There is no question that James Joyce played a major role in the 1920s literary scene in Paris. Moving there in 1920, he befriended and harnessed the aid of Sylvia Beach, owner of the now famous Shakespeare and Company bookstore and lending library. Beach took on the grand task of publishing the controversial and experimental Ulysses in 1922 and subsequently dealt with the attention and censorship and court battles that followed. In 1924, Joyce published the early segments of Finnegans Wake in the Paris Transatlantic Review (edited by English novelist Ford Madox Ford) and made his first ever sound recording—reading part of Ulysses—with the encouragement of Sylvia Beach. (Listen to the recording below, or read Open Culture’s article on it here.) Lauded by avant-garde critics as possibly the greatest living English-language writer, Joyce was one of the most in-demand literary figures in artistic circles. Hemingway, for example, writes in A Movable Feast that he first came to Shakespeare and Company himself in part to meet Joyce.
Thinking about Paris’s equally innovative musicians, I began to wonder whether this celebrated writer played a role in (or was influenced by) the music scene of 1920s Paris.
Joyce himself was an amateur musician, playing piano and singing. His father had been a tenor, and for a short while Joyce, too, aspired to the same career. He even became associated and practiced with the famous tenor John McCormack briefly in 1904. Sylvia Beach later wrote of Joyce’s love to play the piano.

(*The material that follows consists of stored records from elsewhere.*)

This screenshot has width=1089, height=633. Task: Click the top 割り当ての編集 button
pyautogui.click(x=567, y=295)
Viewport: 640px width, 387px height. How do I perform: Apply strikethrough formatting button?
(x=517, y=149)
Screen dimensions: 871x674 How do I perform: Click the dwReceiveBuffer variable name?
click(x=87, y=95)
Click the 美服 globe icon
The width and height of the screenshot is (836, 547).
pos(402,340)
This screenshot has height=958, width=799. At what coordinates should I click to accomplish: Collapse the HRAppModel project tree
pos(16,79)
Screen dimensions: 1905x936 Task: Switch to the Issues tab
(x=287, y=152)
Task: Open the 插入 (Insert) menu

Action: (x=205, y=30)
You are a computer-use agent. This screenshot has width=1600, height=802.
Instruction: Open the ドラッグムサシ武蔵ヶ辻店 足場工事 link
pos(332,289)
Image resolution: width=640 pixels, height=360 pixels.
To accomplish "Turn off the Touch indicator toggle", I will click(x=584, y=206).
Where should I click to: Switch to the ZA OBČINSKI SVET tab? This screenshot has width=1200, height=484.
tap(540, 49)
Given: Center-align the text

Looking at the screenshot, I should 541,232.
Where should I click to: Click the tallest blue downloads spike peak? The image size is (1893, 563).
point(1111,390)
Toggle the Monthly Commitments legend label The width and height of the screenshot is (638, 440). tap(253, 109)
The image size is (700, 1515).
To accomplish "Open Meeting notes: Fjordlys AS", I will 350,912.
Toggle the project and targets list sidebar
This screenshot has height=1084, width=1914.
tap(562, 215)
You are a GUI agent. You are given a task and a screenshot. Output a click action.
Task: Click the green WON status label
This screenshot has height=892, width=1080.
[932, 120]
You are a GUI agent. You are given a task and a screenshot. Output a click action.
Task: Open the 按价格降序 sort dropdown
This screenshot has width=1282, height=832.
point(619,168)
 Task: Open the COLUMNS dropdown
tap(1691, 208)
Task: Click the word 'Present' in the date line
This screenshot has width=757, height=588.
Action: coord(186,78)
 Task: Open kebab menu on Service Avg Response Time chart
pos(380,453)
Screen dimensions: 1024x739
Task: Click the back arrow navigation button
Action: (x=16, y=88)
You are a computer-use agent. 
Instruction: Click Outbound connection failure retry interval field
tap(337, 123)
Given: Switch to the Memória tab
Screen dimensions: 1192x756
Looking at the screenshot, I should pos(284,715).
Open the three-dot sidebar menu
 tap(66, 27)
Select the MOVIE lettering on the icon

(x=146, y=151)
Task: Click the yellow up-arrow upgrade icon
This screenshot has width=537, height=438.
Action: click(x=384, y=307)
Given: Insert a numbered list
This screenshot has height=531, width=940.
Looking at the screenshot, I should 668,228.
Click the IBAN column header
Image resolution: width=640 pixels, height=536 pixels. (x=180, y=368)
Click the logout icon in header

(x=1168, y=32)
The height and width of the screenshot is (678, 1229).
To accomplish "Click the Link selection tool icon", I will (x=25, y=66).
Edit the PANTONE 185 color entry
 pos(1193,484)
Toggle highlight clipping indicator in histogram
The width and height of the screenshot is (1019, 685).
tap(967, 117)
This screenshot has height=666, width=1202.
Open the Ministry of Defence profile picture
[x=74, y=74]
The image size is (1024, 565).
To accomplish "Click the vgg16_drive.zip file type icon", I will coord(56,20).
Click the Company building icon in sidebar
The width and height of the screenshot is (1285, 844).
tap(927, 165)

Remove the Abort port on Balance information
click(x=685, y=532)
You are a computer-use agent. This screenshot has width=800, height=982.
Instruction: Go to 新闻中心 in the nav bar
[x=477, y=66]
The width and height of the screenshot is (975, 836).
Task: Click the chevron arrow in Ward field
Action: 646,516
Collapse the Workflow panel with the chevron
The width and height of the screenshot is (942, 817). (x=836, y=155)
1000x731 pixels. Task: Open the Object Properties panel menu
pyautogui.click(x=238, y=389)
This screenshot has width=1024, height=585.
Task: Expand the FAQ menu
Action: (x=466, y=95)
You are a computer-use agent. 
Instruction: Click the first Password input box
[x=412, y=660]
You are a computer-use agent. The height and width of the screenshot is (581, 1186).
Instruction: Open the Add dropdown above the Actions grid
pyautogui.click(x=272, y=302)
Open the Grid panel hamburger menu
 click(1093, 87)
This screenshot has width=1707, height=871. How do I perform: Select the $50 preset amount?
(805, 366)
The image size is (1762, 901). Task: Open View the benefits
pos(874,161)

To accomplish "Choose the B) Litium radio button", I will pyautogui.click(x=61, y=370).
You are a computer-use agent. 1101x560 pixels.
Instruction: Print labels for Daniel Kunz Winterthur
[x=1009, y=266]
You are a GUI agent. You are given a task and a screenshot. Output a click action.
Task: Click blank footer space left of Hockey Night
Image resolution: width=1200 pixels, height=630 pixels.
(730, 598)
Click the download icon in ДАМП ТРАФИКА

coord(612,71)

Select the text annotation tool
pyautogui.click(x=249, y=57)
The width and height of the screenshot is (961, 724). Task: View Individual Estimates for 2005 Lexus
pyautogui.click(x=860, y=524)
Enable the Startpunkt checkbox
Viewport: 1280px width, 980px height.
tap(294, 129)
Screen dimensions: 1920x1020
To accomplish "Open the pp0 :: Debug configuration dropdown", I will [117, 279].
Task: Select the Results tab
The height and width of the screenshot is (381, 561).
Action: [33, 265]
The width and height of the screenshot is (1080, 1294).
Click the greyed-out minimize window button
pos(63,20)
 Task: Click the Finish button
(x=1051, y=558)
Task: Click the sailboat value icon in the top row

James Joyce’s stream-of-consciousness and highly sensory style is musical in and of itself. Many people say his work is best read aloud. If you take another listen to the above recording of his voice, you can hear the cadence, phrasing, and rhythm of his words. Additionally, his works are packed full of music references, showing that the tenor and pianist was well versed in music basics. Apparently, though, according to Scott Klein’s article, “James Joyce and Avant-Garde Music,” no matter how radical his writing, Joyce was quite a traditionalist when it came to his musical tastes. He wanted music to have a strong melody and once complained, for example, that “not even a canary could sing” Stravinsky’s work (quote form Klein’s introduction). Considering Joyce’s Finnegans Wake, full of idiosyncratic and dreamlike language, seems to some practically unreadable, it seems a bit ironic that he criticized Stravinsky’s work for being unsingable!